■ What to work on ■
State how many lines of the material below contain the word "panel". Add nothing else.

■ Input ■
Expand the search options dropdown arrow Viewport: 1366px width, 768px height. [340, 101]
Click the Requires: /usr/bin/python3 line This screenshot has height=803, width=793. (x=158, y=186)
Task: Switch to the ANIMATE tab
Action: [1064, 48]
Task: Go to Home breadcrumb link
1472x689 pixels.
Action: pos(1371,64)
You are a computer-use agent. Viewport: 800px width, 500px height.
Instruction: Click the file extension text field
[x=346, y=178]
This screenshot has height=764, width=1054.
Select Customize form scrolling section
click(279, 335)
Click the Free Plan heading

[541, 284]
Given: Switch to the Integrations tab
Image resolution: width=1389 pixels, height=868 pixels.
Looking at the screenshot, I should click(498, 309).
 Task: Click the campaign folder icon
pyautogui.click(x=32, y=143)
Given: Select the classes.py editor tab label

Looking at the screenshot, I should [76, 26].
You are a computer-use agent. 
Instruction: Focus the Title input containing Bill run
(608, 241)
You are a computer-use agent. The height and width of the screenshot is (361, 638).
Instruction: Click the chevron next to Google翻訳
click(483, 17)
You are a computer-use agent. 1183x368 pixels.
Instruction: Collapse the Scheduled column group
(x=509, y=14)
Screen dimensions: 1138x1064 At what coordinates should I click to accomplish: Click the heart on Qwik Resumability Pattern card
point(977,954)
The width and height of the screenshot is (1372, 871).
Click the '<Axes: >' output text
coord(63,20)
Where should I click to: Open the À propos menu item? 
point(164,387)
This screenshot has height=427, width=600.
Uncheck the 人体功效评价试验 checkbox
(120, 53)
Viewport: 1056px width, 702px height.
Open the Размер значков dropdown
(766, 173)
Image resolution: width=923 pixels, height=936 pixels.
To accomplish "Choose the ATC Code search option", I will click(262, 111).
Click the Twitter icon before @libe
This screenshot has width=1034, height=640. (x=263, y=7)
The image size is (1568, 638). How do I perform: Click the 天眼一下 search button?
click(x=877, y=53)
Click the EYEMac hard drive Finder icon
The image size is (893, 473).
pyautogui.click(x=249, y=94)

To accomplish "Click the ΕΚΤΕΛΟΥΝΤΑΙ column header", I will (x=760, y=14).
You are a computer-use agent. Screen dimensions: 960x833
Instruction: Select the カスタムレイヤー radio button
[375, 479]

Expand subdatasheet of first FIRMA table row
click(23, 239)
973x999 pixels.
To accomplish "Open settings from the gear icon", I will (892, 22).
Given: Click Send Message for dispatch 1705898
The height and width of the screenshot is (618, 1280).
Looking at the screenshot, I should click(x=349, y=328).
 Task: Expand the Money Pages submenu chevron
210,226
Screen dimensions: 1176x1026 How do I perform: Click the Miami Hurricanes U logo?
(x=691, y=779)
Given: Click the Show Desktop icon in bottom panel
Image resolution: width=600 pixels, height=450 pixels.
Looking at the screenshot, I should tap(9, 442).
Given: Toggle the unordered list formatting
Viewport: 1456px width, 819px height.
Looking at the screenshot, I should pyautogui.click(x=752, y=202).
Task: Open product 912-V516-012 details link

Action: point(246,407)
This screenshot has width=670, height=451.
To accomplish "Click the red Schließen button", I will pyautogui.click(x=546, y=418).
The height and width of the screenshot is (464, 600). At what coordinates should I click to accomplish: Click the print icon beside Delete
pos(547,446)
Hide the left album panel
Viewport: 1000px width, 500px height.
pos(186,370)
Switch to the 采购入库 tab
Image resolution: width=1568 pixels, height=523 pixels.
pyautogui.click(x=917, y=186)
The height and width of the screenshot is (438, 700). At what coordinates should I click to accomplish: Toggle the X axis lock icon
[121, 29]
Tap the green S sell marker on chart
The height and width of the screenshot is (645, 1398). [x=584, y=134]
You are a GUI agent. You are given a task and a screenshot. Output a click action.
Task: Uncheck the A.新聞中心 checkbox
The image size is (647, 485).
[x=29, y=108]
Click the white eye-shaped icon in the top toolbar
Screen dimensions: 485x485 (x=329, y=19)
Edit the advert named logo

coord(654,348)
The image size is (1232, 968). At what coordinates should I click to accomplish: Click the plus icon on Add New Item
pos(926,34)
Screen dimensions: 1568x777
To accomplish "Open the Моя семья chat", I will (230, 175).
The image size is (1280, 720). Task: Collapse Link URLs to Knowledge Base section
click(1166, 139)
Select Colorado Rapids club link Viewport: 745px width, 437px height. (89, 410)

■ Result ■
2